### Task
What you return must match, exactly, the lines running from the one containing "You are a computer-use" to the end of the data, both included, and must contain no pictures.

### Exercise inputs
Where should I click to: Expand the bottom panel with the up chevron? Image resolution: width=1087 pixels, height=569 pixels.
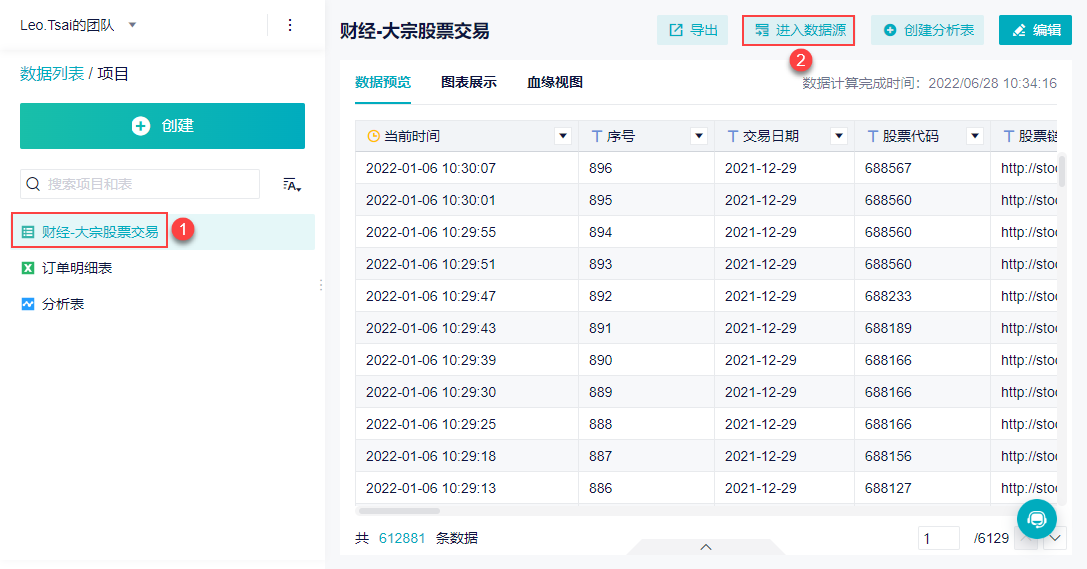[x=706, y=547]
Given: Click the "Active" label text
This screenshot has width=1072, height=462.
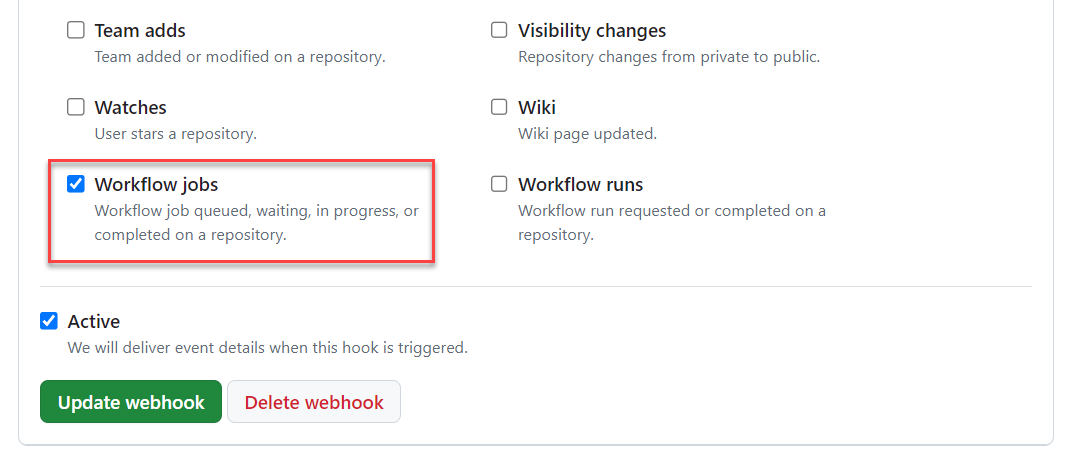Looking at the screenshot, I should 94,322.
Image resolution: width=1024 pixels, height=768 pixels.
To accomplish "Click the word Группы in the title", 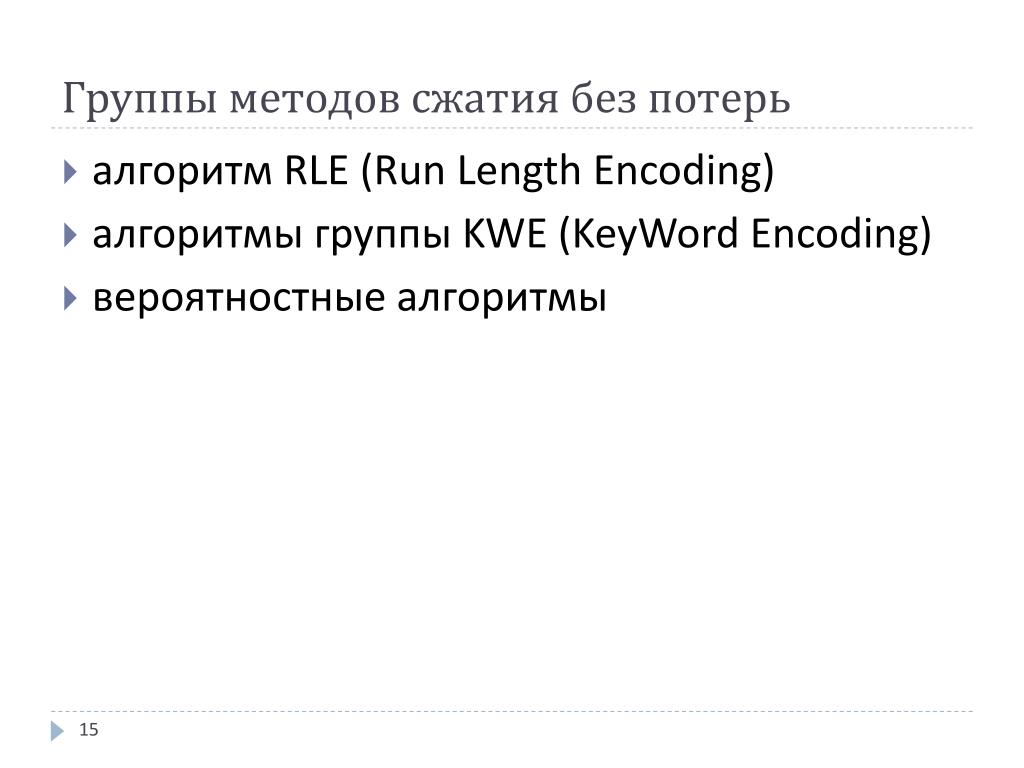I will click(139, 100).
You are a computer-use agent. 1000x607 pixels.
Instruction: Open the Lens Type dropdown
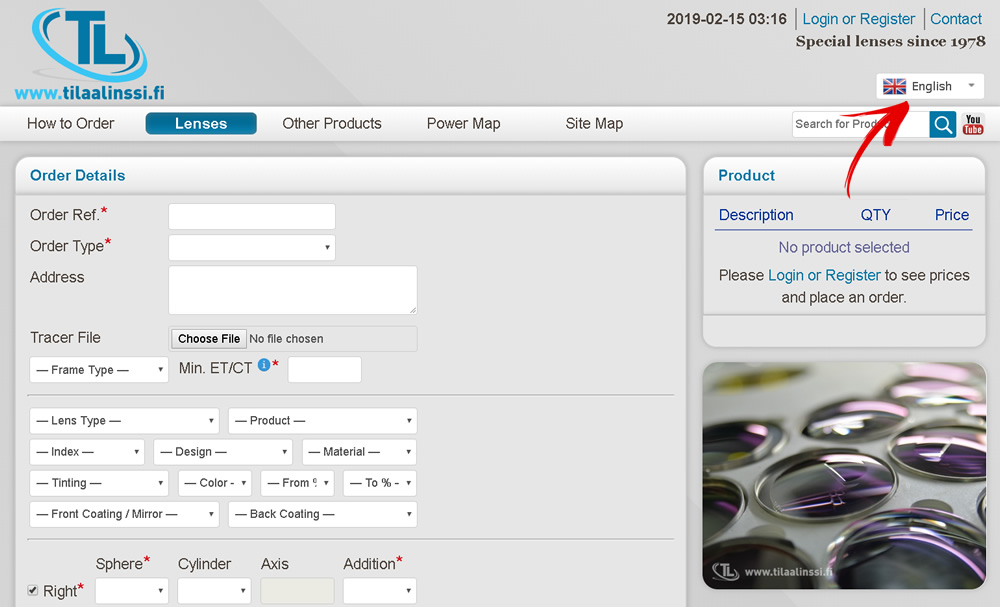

### Answer to this problem
You are a computer-use agent. 1000x607 pixels.
Instruction: Open the Lens Type dropdown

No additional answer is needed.